Question

For $\text{XeO}_2\text{F}_2$, select the correct statements : (A) It has see-saw shape (B) $\angle FXeF \approx 180^\circ$ (C) $\angle OXeO \approx 180^\circ$ (D) Number of valence electron on $\text{Xe} = 5$

• A. A, B, C and D
• B. A and B only
• C. B and D only
• D. A & B only

Hint:

For $sp^3d$ hybridization ($\text{SN}=5$), the electronic geometry is TBP. Lone pairs and atoms forming multiple bonds typically occupy equatorial positions to minimize repulsion.

Answer 1

The Correct Option is B

Xenon is the central atom, having 8 valence electrons.
$\text{XeO}_2\text{F}_2$ has 2 double bonds ($\text{O}$) and 2 single bonds ($\text{F}$).
Total bonding electron pairs = 4. Remaining electrons $= 8 - (2\times 2 + 2\times 1) = 2$. This forms 1 lone pair ($\text{LP}$).
Steric Number $(\text{SN}) = 4 \text{ bonding pairs} + 1 \text{ LP} = 5$. Hybridization is $sp^3d$.
(A) The geometry is $\text{AX}_4\text{E}_1$, which results in a see-saw molecular shape. (A) is Correct.
(B) The $\text{F}$ atoms occupy the axial positions in the TBP arrangement.

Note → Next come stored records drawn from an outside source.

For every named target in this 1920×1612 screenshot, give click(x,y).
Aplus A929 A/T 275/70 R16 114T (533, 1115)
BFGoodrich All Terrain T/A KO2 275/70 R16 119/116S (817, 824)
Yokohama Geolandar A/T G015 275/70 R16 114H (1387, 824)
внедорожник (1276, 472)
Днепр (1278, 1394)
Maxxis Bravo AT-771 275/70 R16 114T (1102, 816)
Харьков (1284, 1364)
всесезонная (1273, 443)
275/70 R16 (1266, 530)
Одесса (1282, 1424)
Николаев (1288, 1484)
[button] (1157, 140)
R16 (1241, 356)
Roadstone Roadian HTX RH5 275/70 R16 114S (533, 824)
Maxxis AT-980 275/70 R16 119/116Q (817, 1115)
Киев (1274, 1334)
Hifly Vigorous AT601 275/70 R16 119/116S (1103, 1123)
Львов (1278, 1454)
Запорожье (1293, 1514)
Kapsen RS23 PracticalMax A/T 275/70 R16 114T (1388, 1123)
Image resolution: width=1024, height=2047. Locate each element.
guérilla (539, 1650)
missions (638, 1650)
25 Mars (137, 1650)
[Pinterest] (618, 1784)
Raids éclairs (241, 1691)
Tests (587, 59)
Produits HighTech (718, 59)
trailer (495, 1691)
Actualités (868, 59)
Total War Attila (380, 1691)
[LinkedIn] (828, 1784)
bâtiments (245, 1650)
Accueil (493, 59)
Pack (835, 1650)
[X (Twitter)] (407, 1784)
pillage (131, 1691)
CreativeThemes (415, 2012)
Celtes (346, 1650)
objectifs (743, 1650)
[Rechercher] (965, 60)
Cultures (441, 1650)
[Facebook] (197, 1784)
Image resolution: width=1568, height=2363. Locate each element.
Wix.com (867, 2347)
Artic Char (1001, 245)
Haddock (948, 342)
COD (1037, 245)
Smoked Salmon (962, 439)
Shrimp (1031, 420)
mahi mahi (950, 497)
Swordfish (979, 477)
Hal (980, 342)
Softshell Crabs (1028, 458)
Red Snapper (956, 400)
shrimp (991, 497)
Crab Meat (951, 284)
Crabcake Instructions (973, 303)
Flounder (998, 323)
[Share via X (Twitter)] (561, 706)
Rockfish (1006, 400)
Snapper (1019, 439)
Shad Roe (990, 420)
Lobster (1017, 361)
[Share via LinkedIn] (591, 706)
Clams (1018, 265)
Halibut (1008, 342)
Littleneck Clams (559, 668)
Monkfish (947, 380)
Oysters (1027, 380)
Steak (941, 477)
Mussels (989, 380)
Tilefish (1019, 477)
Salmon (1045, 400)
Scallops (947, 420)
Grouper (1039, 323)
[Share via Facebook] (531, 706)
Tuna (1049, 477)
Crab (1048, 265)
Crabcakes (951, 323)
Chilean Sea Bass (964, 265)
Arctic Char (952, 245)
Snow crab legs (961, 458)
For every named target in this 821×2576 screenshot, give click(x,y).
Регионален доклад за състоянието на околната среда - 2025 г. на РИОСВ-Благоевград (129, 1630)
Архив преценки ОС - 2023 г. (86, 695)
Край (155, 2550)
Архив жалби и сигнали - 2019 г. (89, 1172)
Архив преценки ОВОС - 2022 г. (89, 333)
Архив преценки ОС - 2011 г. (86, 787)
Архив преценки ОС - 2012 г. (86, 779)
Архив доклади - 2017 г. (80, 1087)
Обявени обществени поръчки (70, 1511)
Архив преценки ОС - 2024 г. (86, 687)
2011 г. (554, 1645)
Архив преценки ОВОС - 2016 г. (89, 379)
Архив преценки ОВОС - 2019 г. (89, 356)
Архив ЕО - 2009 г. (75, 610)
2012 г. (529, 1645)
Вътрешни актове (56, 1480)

The $\angle FXeF$ angle is close to $180^\circ$. (B) is Correct.
(C) The $\text{O}$ atoms occupy the equatorial positions, along with the LP. The $\angle OXeO$ is roughly $120^\circ$ (equatorial angle), not $180^\circ$. (C) is Incorrect.
(D) Xenon is a Group 18 element and has 8 valence electrons, not 5. (D) is Incorrect.
Statements (A) and (B) are correct.